Porgi l’altra brugola

Carissimi Iputanonion,
Ho molto apprezzato questa manomissione apparsa sul numero 115 di “Deretani in acciaio inox”. Ho una curiosità: da dove nasce questa passione per la meccanica? 
Siete grandi!
Giovanni

Caro Giuseppe, grazie perchè ci offri l’occasione di parlare di un tema a noi molto caro: il martinetto idraulico. Che ha un nome innocuo – Martinetto sembra il fratello minore tonto della fidanzatina delle elementari, che ci guardava pomiciare mentre eravamo seduti nella veranda della loro casa colonica in mezzo ad una piantagione di cotone, a un tiro di schioppo da New Orleans e quasi ogni giorno compariva questo ragazzo a bordo ferrovia che portava la sua chitarra in un sacco di iuta. A un certo punto la mamma lo chiamava: “Martinetto, vieni a lavarti le mani, è ora della merenda!”. Ma lui, come se non avesse sentito affatto, rimaneva lì a fissarci, con sorriso ebete e mostrando ampi spazi neri tra un dente e l’altro  – ed invece è un tipetto tosto, tutto lavoro e parcelle in nero. Quando ne hai bisogno non ti risponde e probabilmente è fuori a farsi una birra con il suo compare Gel. Una volta, un tizio di Chattanooga, stivali di pelle, cappello da cowboy e l’abbronzatura tipica di un texano del Tennessee – Dan mi pareva si chiamasse o forse Don, non ricordo – osò chiamarlo “cric”: nella carrozzeria di Jeffrey “il baffo” Stevenson calò un silenzio tombale; persino Lewis LeSaux, mago dei carburatori ma pazzo come un cavallo, smise di masturbarsi nel cesso che dava sul cortile interno, in cui ogni tanto si infilavano anche le prostitute di Frank Capuozzo. Erano proprio le tracce di rossetto, le sopracciglia finte e persino qualche preservativo usato, che eccitavano così tanto Lewis. Jeffrey prese per il bavero della camicia con le frange quel Dan o Don e gli sibilò, a un millimetro dalla faccia – Forse, brutto zoticone dei miei coglioni, dalle tue parti lo chiameranno anche in quel modo. Ma qui si chiama martinetto. Ficcatelo in quella zucca abbrustolita. E adesso levati dalle palle, altrimenti sarà il tuo culo maleodorante ad aver bisogno di un idraulico. Mentre il malcapitato, arretrando, per poco non inciampò nel proprio cappello che nel frattempo gli era scivolato dalla testa, Steve rise di gusto alla battuta del boss. Hey Lewis, pensi di riuscire a smettere di menartelo? C’è un lavoretto per te! – Ho quasi finito Jeffrey, quasi finito, vengo subito! E sghignazzava ancora più forte – Fottuto bastardo del cazzo mormorò Jeffrey, stizzito, lisciandosi il mustazzo sinistro. 

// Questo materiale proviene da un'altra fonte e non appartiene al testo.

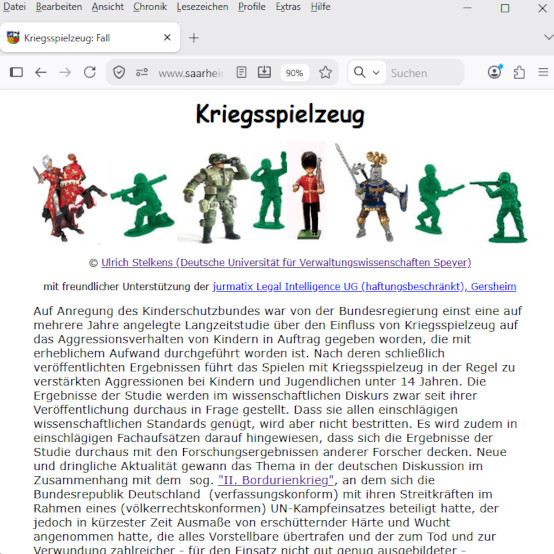Reload the current page

click(90, 72)
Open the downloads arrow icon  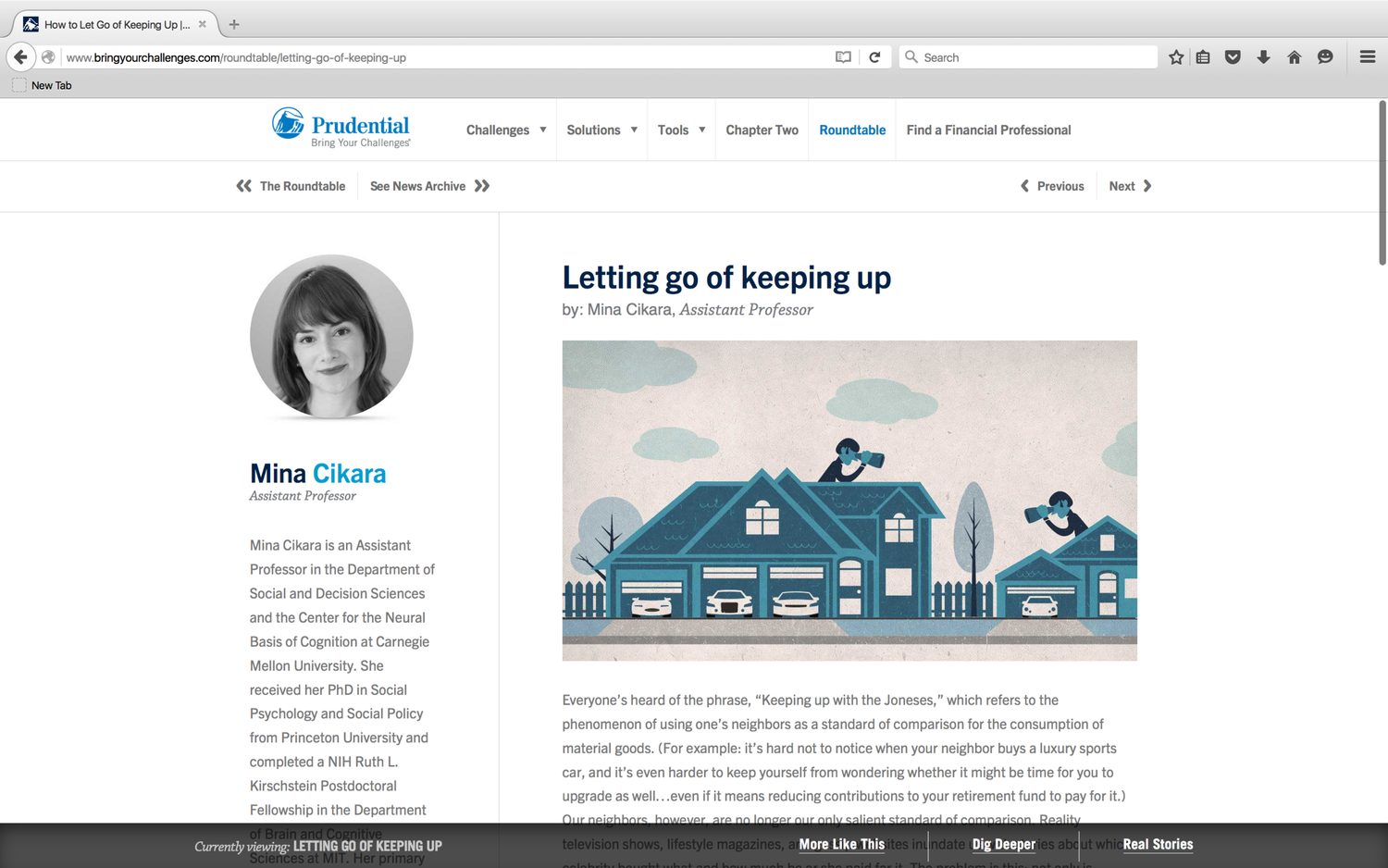click(1263, 57)
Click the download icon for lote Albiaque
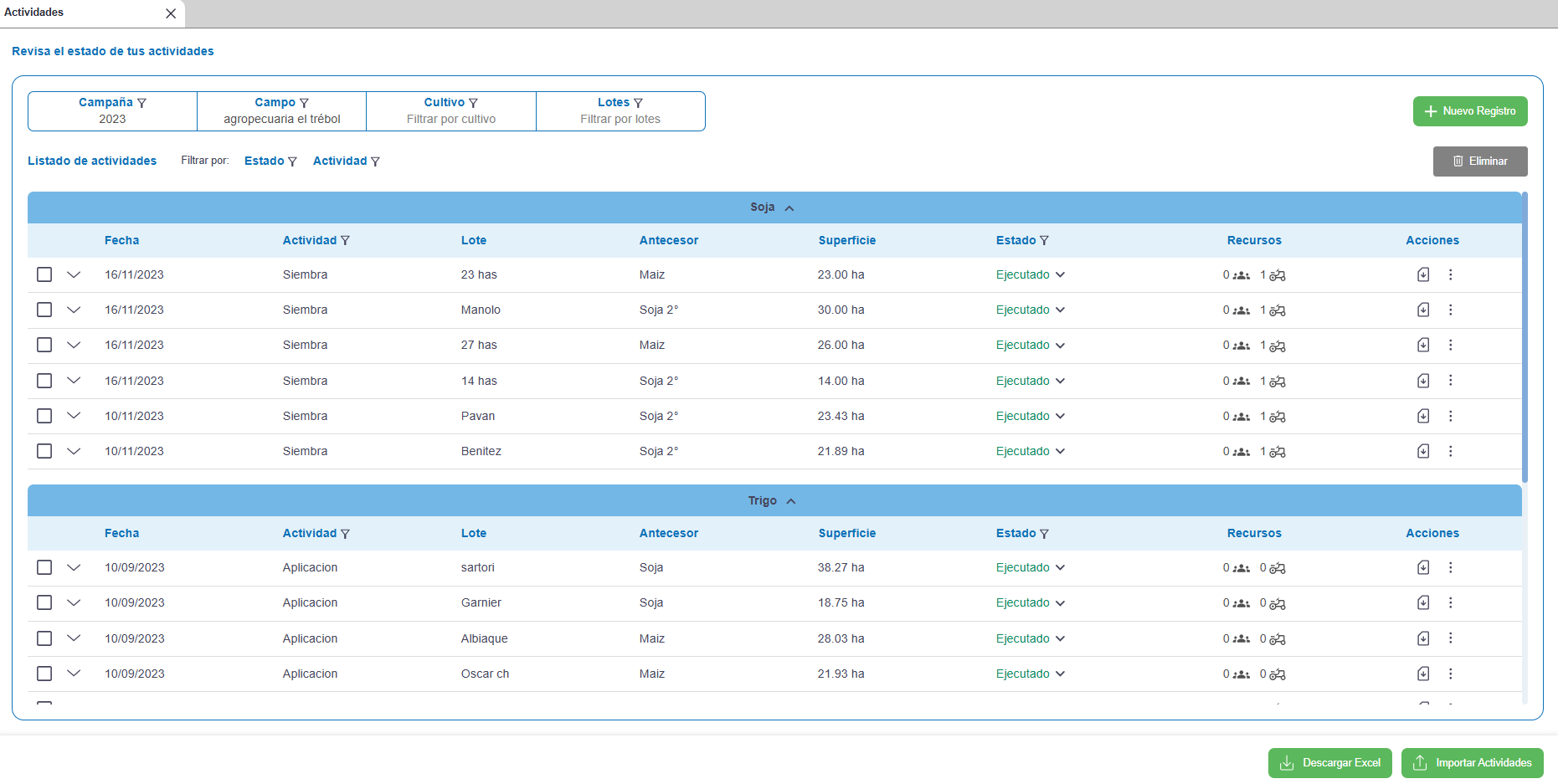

Cosa voleva comunicare qui l’artista: inclusione; accoglienza; apertura. Sono termini in disuso da anni, è bene che tornino nei discorsi di tutti i giorni. Anche se non fanno prendere voti, ci sono ancora, abbiamo controllato sul dizionario. Siamo dove siamo – in verità sull’orlo del collasso – perchè gli esseri umani hanno incrociato i propri geni, sono stati curiosi, hanno accettato la diversità dei loro simili. Che pare un ossimoro. Ma lo è anche Salvini ministro della Repubblica. Quindi mettiamo da parte le figure retoriche e proviamo a tendere la mano, la chiave inglese o quello che è: forse non riusciremo ad “incastrarci”, almeno non subito, ci sarà da limare, ammorbidire, riconfigurare. Ma alla fine, come per magia, quella valigia di cartone si riempirà di cultura, di esperienza, di consapevolezza. Quando Lewis, finalmente, uscì dal bagno, Jeffrey si stava fumando una sigaretta, appoggiato al cofano di una Buick azzurra del ’59. Senza nemmeno voltarsi chiese a Steve – Hai almeno tirato lo sciacquone, razza di depravato? – Oh si Jeffrey, certo che l’ho tirato lo sciacquone! Per chi mi hai preso? E sentiamo, chi sarebbe passata da quel cesso maleodorante questa volta? Direi Lupita. Ma poteva essere anche Consuelo…immagino che le ispaniche abbiano un po’ tutte lo stesso odore… Jeffrey aprì il cofano e lo bloccò con il gancio – Sei uno sporco razzista, lo sai vero? Prendi il martinetto idraulico e vieni qui, c’è da sistemare il carburatore di questa bellezza.